Ingredient Safety: The Missing ESG Metric
By Clean Beauty Picks Staff Writer
As environmental, social, and governance (ESG) standards become increasingly central to consumer and investor decision-making, one critical and often underreported area is ingredient safety in the personal care and beauty industry. While many brands tout sustainability through eco-friendly packaging or carbon-neutral pledges, the reformulation of products to eliminate toxic ingredients remains an overlooked benchmark in ESG scoring.
Most ESG frameworks used by institutional investors rely heavily on environmental impact (like emissions) and governance factors (like board diversity). However when it comes to cosmetics and personal care, ingredient transparency and toxicology should be front and center especially given growing regulatory pressure and consumer demand.
According to a 2023 report by the Environmental Working Group, over 1,600 chemicals have been banned or restricted in cosmetics in the EU, while the U.S. Food and Drug Administration has banned just 11. This gap has driven consumer interest in “clean beauty,” a segment focused on eliminating potentially harmful ingredients such as parabens, phthalates, formaldehyde releasers, and synthetic fragrances.

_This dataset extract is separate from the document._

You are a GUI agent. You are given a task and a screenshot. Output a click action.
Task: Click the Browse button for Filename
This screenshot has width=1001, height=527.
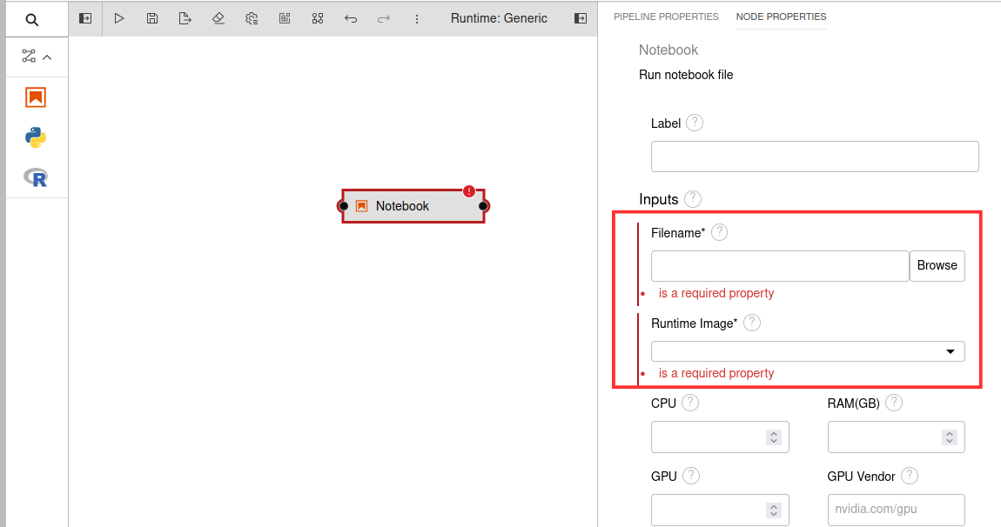click(x=937, y=266)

Yet, despite these efforts, ESG rating agencies rarely factor in whether a beauty brand has meaningfully reformulated its products to remove such substances.
Regulators are beginning to catch up. In late 2022, the U.S. passed the Modernization of Cosmetics Regulation Act (MoCRA), the first major update to federal cosmetic laws since 1938. It grants the FDA greater authority to recall unsafe products and mandates better ingredient transparency from brands.
From an ESG investment standpoint, this means that companies lagging on reformulation face not just reputational risk, but regulatory and financial exposure. For investors tracking ESG performance in beauty and personal care, ingredient reformulation should be a material consideration alongside traditional metrics like emissions and labor practices.
Clean beauty brands are reshaping the industry not only in marketing, but also in material safety. If ESG is to remain a relevant framework for evaluating responsible investment, it must evolve to account for what goes inside the bottle — not just how it’s packaged.